重機やトラックのスケールモデルを専門とするケンクラフトの店主・ケンさんこと高石賢一さんは、自分でカスタムメイドのモデルを作ってしまう名手でもある。今回はそんなケンさんが手掛けたコンクリートポンプ車、「プツマイスターiONTRON」日本仕様をご紹介しよう。
文/高石賢一、写真/岡村智明
*2024年3月発行トラックマガジン「フルロード」第52号より
コンクリートポンプ車、「プツマイスターiONTRON」の日本仕様
皆さんはミニカーを改造して自分だけのカスタムカーを作ったことがあるだろうか? 無いものは作ればいいのではないかということで、今回はモデル化されていない筆者自ら制作したカスタムメイドモデルを紹介しよう。
商用車スケールモデルを手がけるドイツの老舗コンラッド製プツマイスターiONTRONは、メルセデスベンツがベース。日本仕様はスカニアベースで販売されているが、残念ながら同社はスカニアのキャブは作っていない。
昨年行なわれたプツマイスタージャパンの発表会で見せていただいた実車は、新鮮なカラーリングとともにカッコ良く、見た瞬間にこれは模型にしなければとなぜか使命感のようなものを感じた。
実車をおさらいしておくと、iONTRONの日本仕様はスカニア4軸シャシーがベースとなる。ブームは最大で42m。黒のブームに鮮やかなブルーのパイプが新鮮でカッコがいい。
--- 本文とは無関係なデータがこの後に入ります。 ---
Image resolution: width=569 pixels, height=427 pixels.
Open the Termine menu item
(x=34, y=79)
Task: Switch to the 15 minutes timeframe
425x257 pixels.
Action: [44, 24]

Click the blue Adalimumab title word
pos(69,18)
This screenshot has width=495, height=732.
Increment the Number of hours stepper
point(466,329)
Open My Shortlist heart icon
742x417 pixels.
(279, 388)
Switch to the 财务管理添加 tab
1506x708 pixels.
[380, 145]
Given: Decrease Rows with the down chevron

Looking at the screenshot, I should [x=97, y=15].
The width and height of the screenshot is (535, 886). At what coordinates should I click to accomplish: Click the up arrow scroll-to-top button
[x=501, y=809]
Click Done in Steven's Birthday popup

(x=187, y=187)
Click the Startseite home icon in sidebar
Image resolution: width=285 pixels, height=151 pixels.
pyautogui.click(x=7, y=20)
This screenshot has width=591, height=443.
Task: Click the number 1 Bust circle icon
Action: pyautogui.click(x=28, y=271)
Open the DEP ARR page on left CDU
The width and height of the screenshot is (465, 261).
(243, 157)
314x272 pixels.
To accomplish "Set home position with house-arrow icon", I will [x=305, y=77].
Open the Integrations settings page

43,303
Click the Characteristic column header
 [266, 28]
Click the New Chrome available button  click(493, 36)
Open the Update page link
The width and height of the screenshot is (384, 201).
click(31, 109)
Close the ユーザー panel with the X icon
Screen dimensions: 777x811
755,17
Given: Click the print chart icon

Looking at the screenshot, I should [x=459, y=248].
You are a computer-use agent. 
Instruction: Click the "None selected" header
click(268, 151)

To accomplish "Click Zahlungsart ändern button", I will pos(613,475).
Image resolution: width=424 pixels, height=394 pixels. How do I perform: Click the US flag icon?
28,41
従来はエンジンからPTOで出力をもらいポンプを稼働させるのだが、現場に電源があれば車両に装備された電源コードを繋ぎ、電気モーターでポンプを稼働させることもできるのだ。
電気モードの場合は完全にエンジンを停止してコンクリートを圧送することができる画期的なシステムだ。エンジンの時よりも格段に静かになりC02排出はほぼ0になるという。国内で導入され活躍する日も近いだろう。
自分だけのカスタムモデルを作る
スカニアのキャビンはRシリーズと比べると全体的に低い、いわゆるPキャブと呼ばれるタイプで、ドア後半のボディも短くルーフはロールーフだ。
スカニアをモデル化しているWSI・IMC・テクノの3社からPキャブのスカニアキャビンを見つけて交換すればと簡単に考えていたのだが、ネクストゼネレーションのPキャブのモデルがなかなか見つからない。
やっとWSIの中に標準ルーフのPキャブを発見、早速入手したものの、ロールーフに改造する必要があった。
写真であたりを付けて糸鋸でカット。プラ板でルーフをそれらしく作りボディと接着。合わせ部分を成形。ルーフは2台目用としてあとで3Dプリントで作り直した。写真のモデルではルーフ上部のプレスラインは表現していない。
せっかくなので手持ちの右ハンドル用インパネ等内装パーツ、ワイパー、ミラーと組み合わせ完璧な日本仕様を目指した。
当初シャシーはコンラッドをそのまま使い、ボディを載せ換えただけで完成させてみたが、どこか違和感を感じ実車を調べたら4軸のホイールベースが違うことが分かった。
またまたWSIの製品を探しまくり「ズバリ」が見つかり、なんとか入手。上に載せるポンプユニットに合わせフレーム後部を切断。リヤフェンダーも実車のように取り付けた。
この時点で高価なモデルを3台も分解して「3個1」という贅沢。さらにコンラッドのモデルでは適当に作られていたシャシー左右の補器類、装備品も再現。テールランプも実車に近いデザインのものを取り付けた。
今回WSIのモデル分解した感想は、モデルに選んだ車種を細部に渡って忠実に再現していることに感心、取り付けの方法も工夫が見られた。ただ、フロントタイヤの切れ角が少なく残念だ。
コンラッドは、たとえばメルセデスもマンもシャシーや補機類もほぼ同じパーツだったりするが、ポイントはしっかり押さえてある。フロントタイヤが実車同様に大きく舵が切れるのはさすがだ。
組み立ては、はめ込み、カシメを使い、ほとんど瞬間接着剤を使用していない。この設計思想は創業当時から変わっておらず、他社が中国で生産しているなか、かたくなにドイツの自社工場で生産している。物作りの哲学の違いが面白い。
さて、カスタムモデルの出来はいかがだろうか? 1台で自己満足しているのでは面白くないので100台くらい作れないかと関係各位に打診しているところ。これが実現するとKENKRAFTプロデュース、初のコンラッドとWSIのコラボレーションモデルとなるのだ。